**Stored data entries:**

= Beginning of Section =

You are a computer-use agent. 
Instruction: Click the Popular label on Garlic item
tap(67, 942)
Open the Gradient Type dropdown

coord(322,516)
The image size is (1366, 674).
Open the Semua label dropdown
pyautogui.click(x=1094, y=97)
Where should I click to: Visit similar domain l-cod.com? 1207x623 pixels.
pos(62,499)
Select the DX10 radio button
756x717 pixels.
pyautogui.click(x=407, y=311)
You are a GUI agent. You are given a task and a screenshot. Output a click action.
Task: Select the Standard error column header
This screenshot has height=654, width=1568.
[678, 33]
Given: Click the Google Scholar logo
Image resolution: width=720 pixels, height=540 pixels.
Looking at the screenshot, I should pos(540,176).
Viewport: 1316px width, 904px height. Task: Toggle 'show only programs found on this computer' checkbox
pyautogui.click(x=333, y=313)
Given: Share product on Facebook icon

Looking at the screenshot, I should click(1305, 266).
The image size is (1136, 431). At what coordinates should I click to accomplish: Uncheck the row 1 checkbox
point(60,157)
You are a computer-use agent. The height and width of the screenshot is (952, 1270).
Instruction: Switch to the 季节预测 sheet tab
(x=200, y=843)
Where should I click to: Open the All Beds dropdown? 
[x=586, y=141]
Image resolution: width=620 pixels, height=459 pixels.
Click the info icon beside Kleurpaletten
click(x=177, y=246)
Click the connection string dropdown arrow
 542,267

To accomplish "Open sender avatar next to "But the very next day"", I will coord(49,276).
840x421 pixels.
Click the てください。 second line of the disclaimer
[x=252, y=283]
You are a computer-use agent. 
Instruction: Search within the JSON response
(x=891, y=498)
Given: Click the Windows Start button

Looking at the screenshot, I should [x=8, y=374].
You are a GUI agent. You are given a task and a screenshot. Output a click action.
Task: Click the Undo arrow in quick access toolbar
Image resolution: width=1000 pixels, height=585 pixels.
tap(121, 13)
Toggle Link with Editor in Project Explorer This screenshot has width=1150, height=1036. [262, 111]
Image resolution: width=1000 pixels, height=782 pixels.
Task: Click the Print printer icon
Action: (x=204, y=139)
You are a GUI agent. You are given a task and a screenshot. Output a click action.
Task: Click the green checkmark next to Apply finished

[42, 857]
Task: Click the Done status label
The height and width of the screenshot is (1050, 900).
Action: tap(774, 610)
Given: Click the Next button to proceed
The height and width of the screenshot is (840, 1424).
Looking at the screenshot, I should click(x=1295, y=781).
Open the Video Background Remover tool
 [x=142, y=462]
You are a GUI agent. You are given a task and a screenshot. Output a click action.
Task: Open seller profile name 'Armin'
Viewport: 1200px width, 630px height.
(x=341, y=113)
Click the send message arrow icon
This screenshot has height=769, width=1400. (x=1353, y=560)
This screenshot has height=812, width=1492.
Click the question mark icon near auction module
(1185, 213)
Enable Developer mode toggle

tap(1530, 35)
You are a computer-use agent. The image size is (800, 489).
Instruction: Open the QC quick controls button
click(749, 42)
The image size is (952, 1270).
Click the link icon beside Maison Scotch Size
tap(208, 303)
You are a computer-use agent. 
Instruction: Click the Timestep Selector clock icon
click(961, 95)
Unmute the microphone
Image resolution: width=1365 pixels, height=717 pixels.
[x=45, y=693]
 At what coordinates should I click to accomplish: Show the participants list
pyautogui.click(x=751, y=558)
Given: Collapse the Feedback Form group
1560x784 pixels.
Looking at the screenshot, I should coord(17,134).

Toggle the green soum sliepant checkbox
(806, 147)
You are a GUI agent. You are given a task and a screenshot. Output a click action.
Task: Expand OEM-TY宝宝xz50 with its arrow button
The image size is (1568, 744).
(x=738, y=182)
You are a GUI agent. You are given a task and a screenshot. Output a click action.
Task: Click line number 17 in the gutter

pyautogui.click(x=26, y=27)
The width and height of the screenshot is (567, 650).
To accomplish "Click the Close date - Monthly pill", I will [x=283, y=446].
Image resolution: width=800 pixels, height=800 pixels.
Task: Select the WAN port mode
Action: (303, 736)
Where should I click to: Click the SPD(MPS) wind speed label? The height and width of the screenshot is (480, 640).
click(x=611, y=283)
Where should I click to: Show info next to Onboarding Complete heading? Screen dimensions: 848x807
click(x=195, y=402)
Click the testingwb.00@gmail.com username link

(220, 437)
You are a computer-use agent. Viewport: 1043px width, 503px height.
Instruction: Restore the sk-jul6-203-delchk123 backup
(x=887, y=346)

= End of Section =

**PROBLEM STATEMENT:** Output all of the data exactly as given.

**RESPONSE:**
You are a computer-use agent. 
Instruction: Click the Popular label on Garlic item
tap(67, 942)
Open the Gradient Type dropdown

coord(322,516)
The image size is (1366, 674).
Open the Semua label dropdown
pyautogui.click(x=1094, y=97)
Where should I click to: Visit similar domain l-cod.com? 1207x623 pixels.
pos(62,499)
Select the DX10 radio button
756x717 pixels.
pyautogui.click(x=407, y=311)
You are a GUI agent. You are given a task and a screenshot. Output a click action.
Task: Select the Standard error column header
This screenshot has height=654, width=1568.
[678, 33]
Given: Click the Google Scholar logo
Image resolution: width=720 pixels, height=540 pixels.
Looking at the screenshot, I should pos(540,176).
Viewport: 1316px width, 904px height. Task: Toggle 'show only programs found on this computer' checkbox
pyautogui.click(x=333, y=313)
Given: Share product on Facebook icon

Looking at the screenshot, I should click(1305, 266).
The image size is (1136, 431). At what coordinates should I click to accomplish: Uncheck the row 1 checkbox
point(60,157)
You are a computer-use agent. The height and width of the screenshot is (952, 1270).
Instruction: Switch to the 季节预测 sheet tab
(x=200, y=843)
Where should I click to: Open the All Beds dropdown? 
[x=586, y=141]
Image resolution: width=620 pixels, height=459 pixels.
Click the info icon beside Kleurpaletten
click(x=177, y=246)
Click the connection string dropdown arrow
 542,267

To accomplish "Open sender avatar next to "But the very next day"", I will coord(49,276).
840x421 pixels.
Click the てください。 second line of the disclaimer
[x=252, y=283]
You are a computer-use agent. 
Instruction: Search within the JSON response
(x=891, y=498)
Given: Click the Windows Start button

Looking at the screenshot, I should [x=8, y=374].
You are a GUI agent. You are given a task and a screenshot. Output a click action.
Task: Click the Undo arrow in quick access toolbar
Image resolution: width=1000 pixels, height=585 pixels.
tap(121, 13)
Toggle Link with Editor in Project Explorer This screenshot has width=1150, height=1036. [262, 111]
Image resolution: width=1000 pixels, height=782 pixels.
Task: Click the Print printer icon
Action: (x=204, y=139)
You are a GUI agent. You are given a task and a screenshot. Output a click action.
Task: Click the green checkmark next to Apply finished

[42, 857]
Task: Click the Done status label
The height and width of the screenshot is (1050, 900).
Action: tap(774, 610)
Given: Click the Next button to proceed
The height and width of the screenshot is (840, 1424).
Looking at the screenshot, I should click(x=1295, y=781).
Open the Video Background Remover tool
 [x=142, y=462]
You are a GUI agent. You are given a task and a screenshot. Output a click action.
Task: Open seller profile name 'Armin'
Viewport: 1200px width, 630px height.
(x=341, y=113)
Click the send message arrow icon
This screenshot has height=769, width=1400. (x=1353, y=560)
This screenshot has height=812, width=1492.
Click the question mark icon near auction module
(1185, 213)
Enable Developer mode toggle

tap(1530, 35)
You are a computer-use agent. The image size is (800, 489).
Instruction: Open the QC quick controls button
click(749, 42)
The image size is (952, 1270).
Click the link icon beside Maison Scotch Size
tap(208, 303)
You are a computer-use agent. 
Instruction: Click the Timestep Selector clock icon
click(961, 95)
Unmute the microphone
Image resolution: width=1365 pixels, height=717 pixels.
[x=45, y=693]
 At what coordinates should I click to accomplish: Show the participants list
pyautogui.click(x=751, y=558)
Given: Collapse the Feedback Form group
1560x784 pixels.
Looking at the screenshot, I should coord(17,134).

Toggle the green soum sliepant checkbox
(806, 147)
You are a GUI agent. You are given a task and a screenshot. Output a click action.
Task: Expand OEM-TY宝宝xz50 with its arrow button
The image size is (1568, 744).
(x=738, y=182)
You are a GUI agent. You are given a task and a screenshot. Output a click action.
Task: Click line number 17 in the gutter

pyautogui.click(x=26, y=27)
The width and height of the screenshot is (567, 650).
To accomplish "Click the Close date - Monthly pill", I will [x=283, y=446].
Image resolution: width=800 pixels, height=800 pixels.
Task: Select the WAN port mode
Action: (303, 736)
Where should I click to: Click the SPD(MPS) wind speed label? The height and width of the screenshot is (480, 640).
click(x=611, y=283)
Where should I click to: Show info next to Onboarding Complete heading? Screen dimensions: 848x807
click(x=195, y=402)
Click the testingwb.00@gmail.com username link

(220, 437)
You are a computer-use agent. Viewport: 1043px width, 503px height.
Instruction: Restore the sk-jul6-203-delchk123 backup
(x=887, y=346)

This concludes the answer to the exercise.